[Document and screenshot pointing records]
================

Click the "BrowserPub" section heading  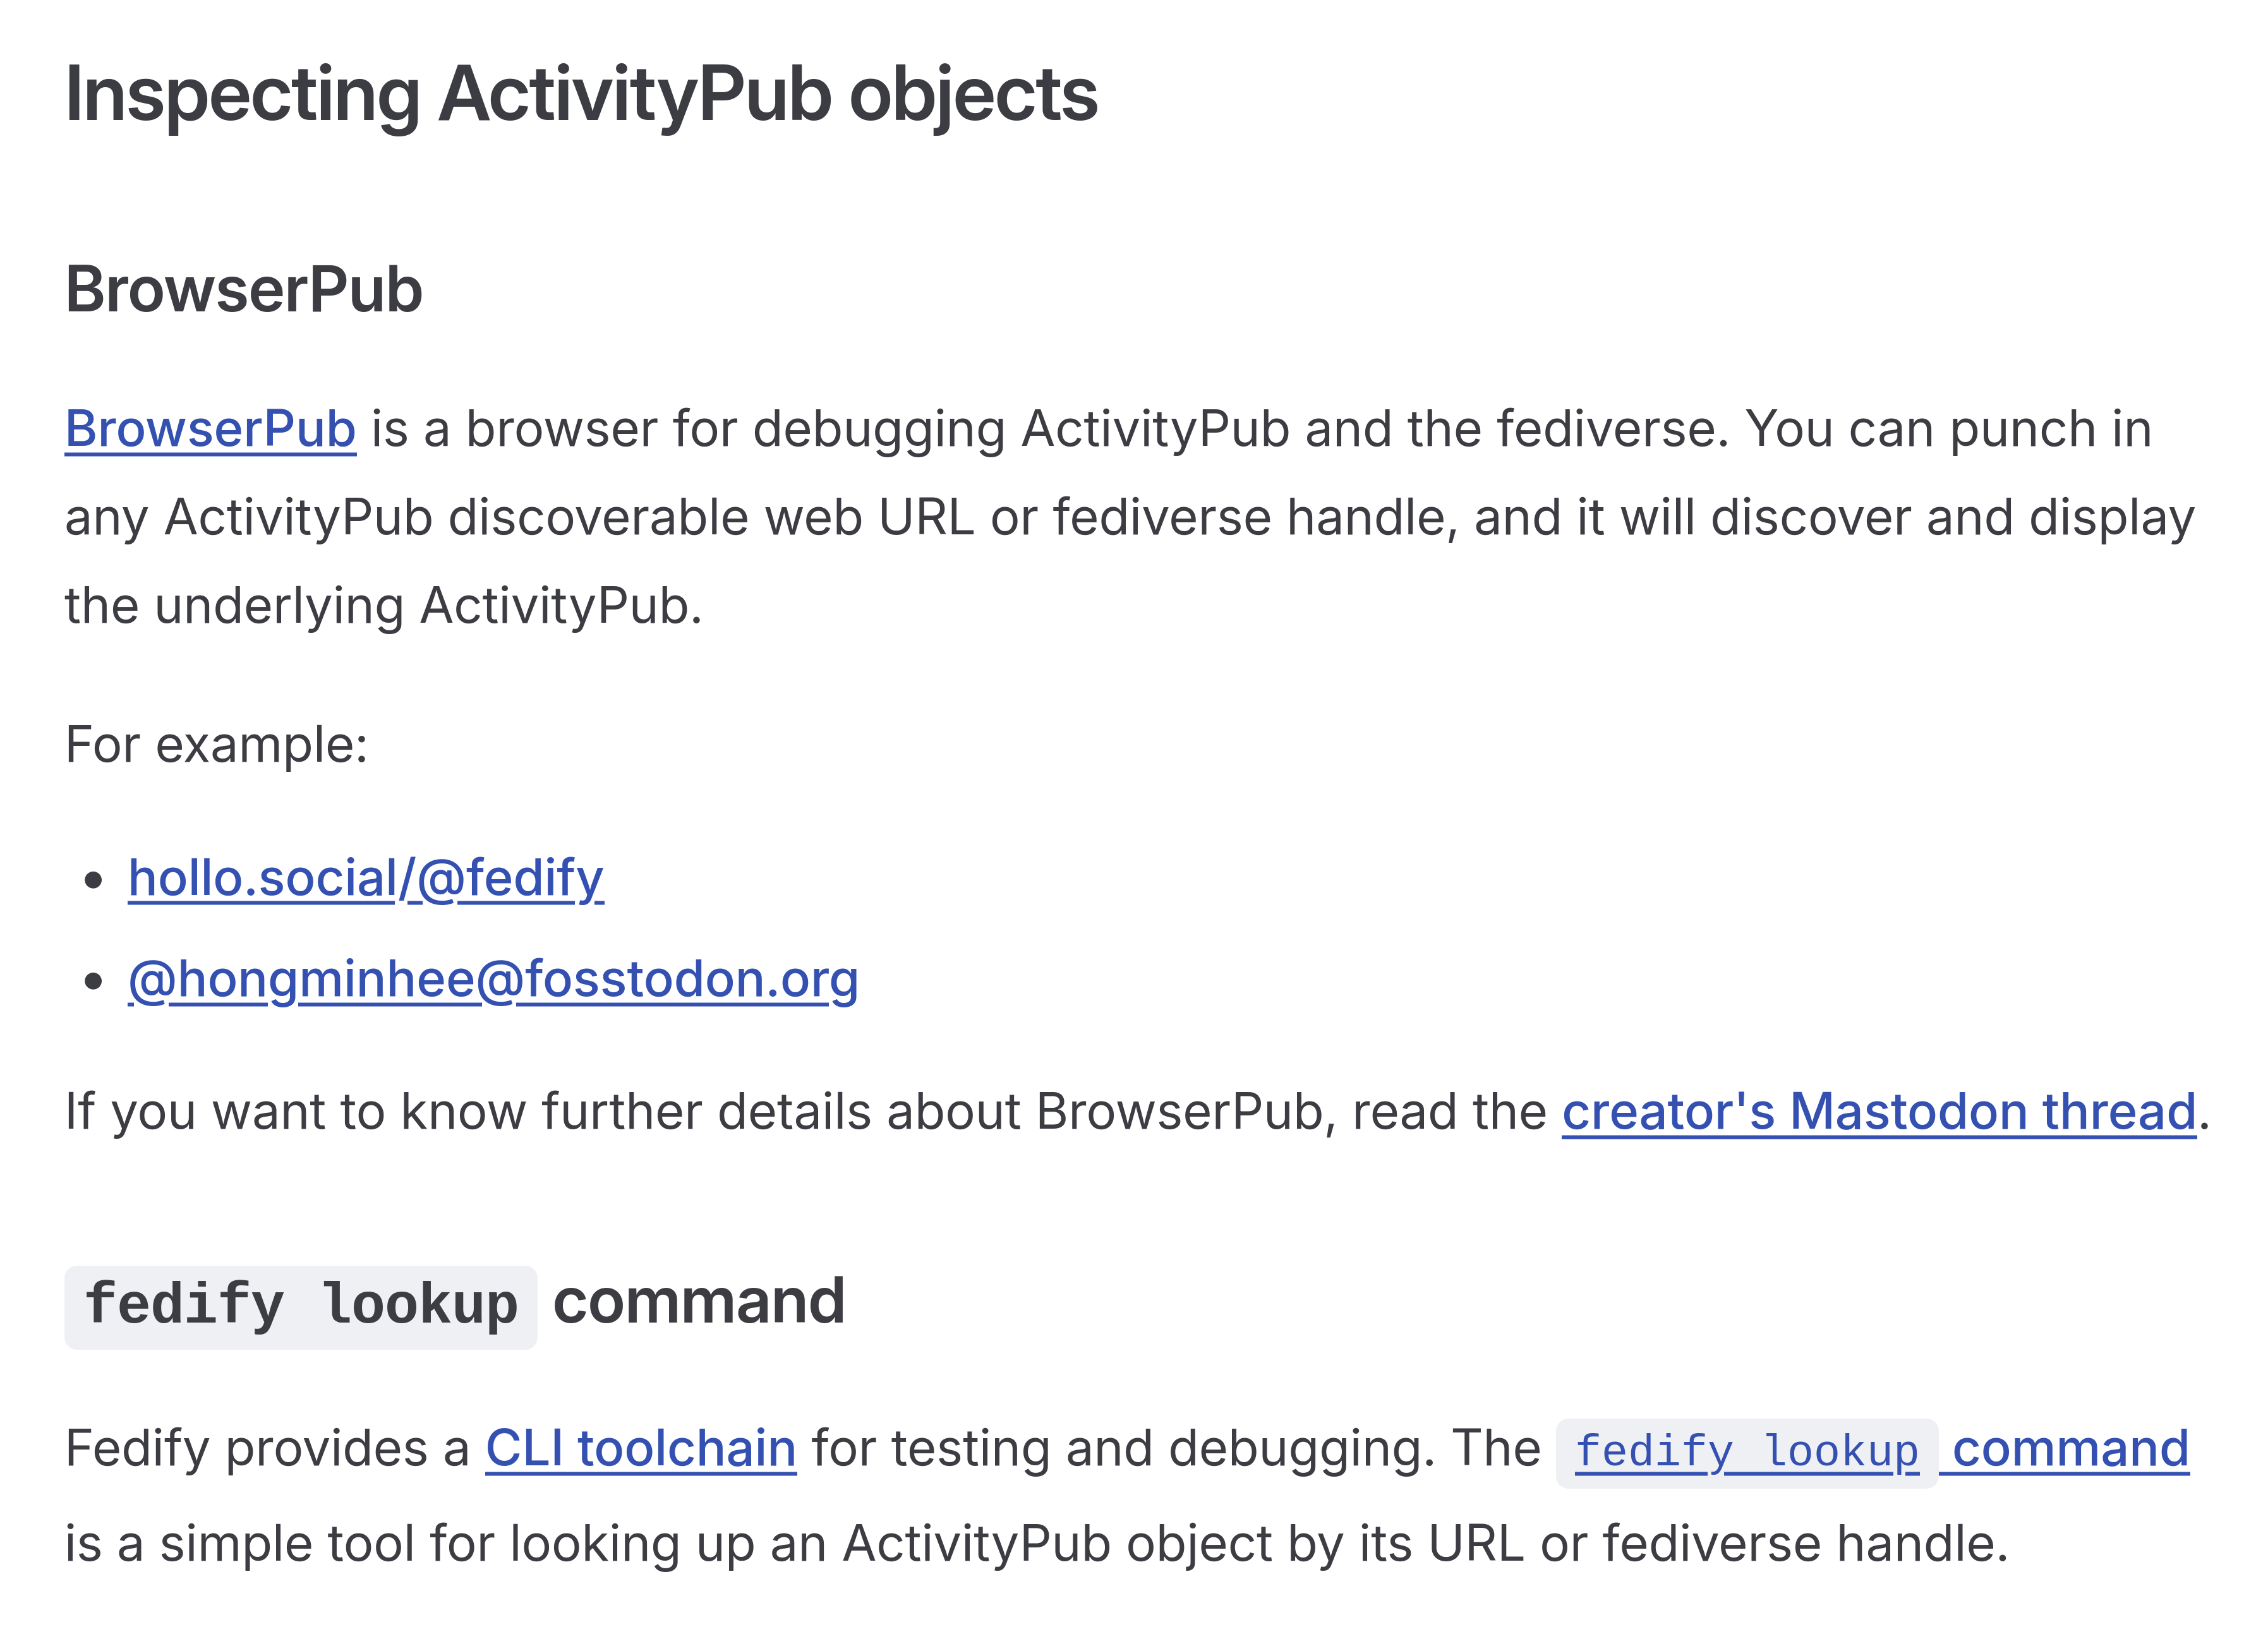pos(244,290)
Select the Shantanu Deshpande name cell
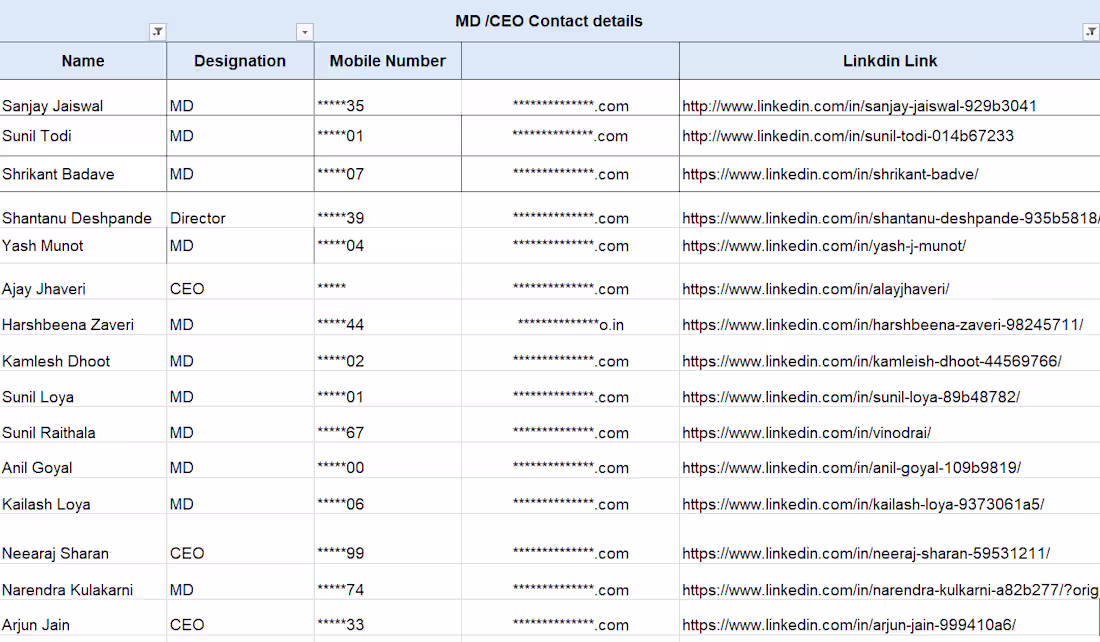 (x=83, y=210)
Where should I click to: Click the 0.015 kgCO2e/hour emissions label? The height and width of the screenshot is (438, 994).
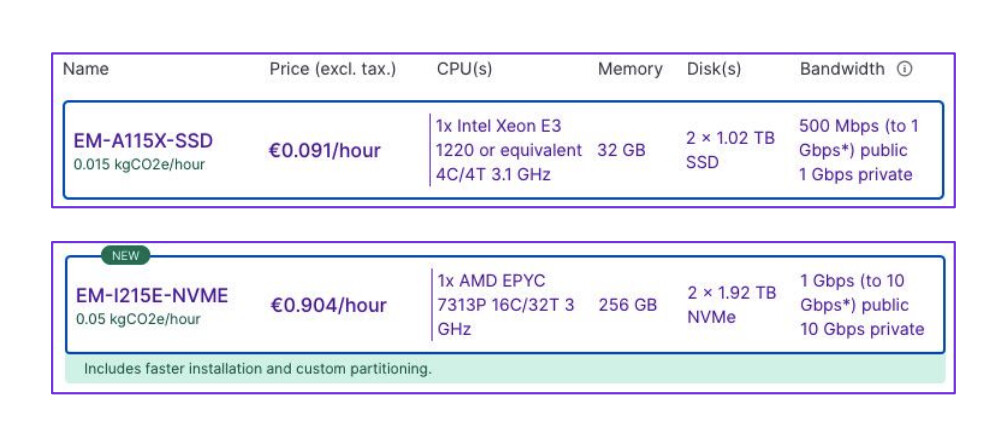coord(139,164)
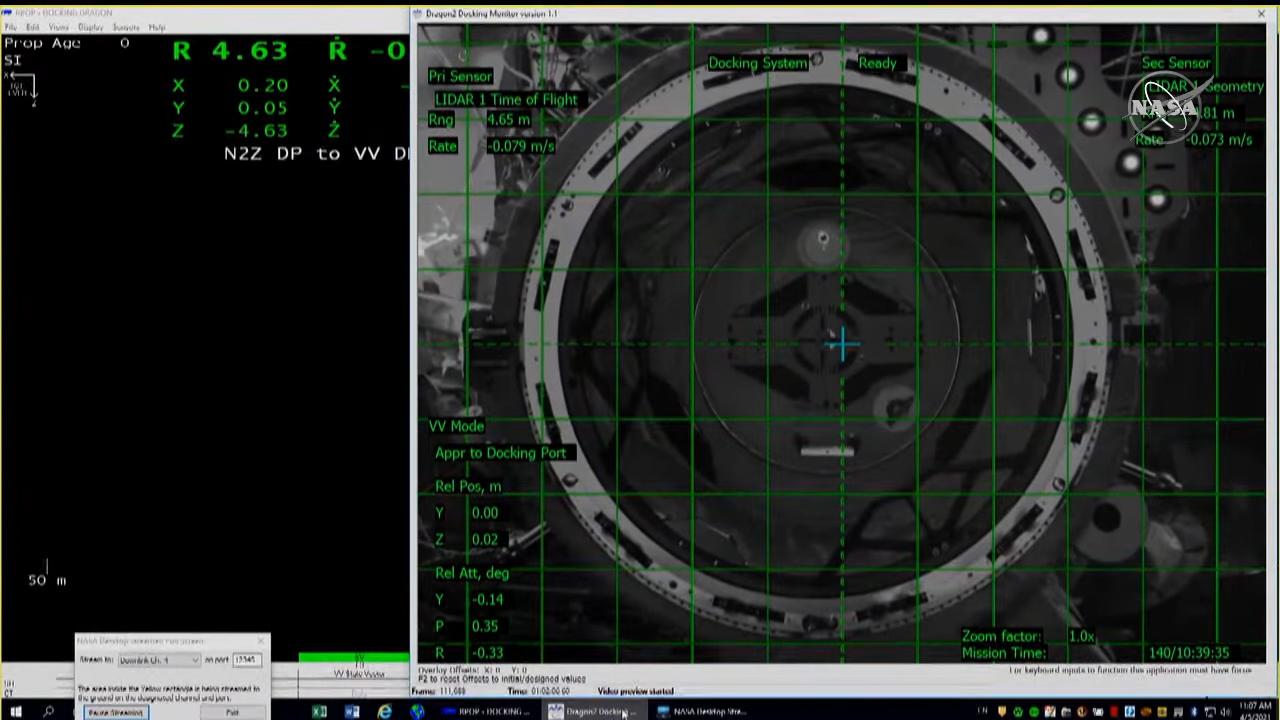Launch Word from the taskbar
Image resolution: width=1280 pixels, height=720 pixels.
click(x=352, y=712)
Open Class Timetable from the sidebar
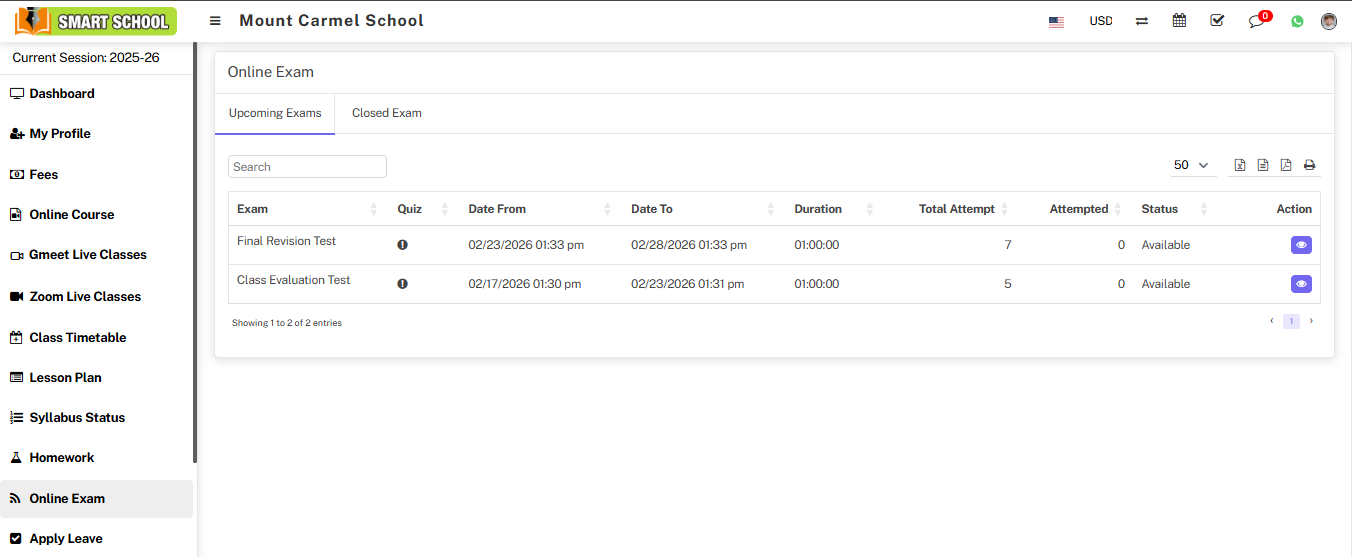Viewport: 1352px width, 557px height. 78,337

================

- Exercise instructions: Please copy the records word for word from the line with "Where should I" through the end of the records, leaving the pictures out.

- Response:
Where should I click to: Click the 0.015 kgCO2e/hour emissions label? The height and width of the screenshot is (438, 994).
coord(139,164)
Launch Word from the taskbar
Image resolution: width=1280 pixels, height=720 pixels.
click(x=352, y=712)
Open Class Timetable from the sidebar
Viewport: 1352px width, 557px height. 78,337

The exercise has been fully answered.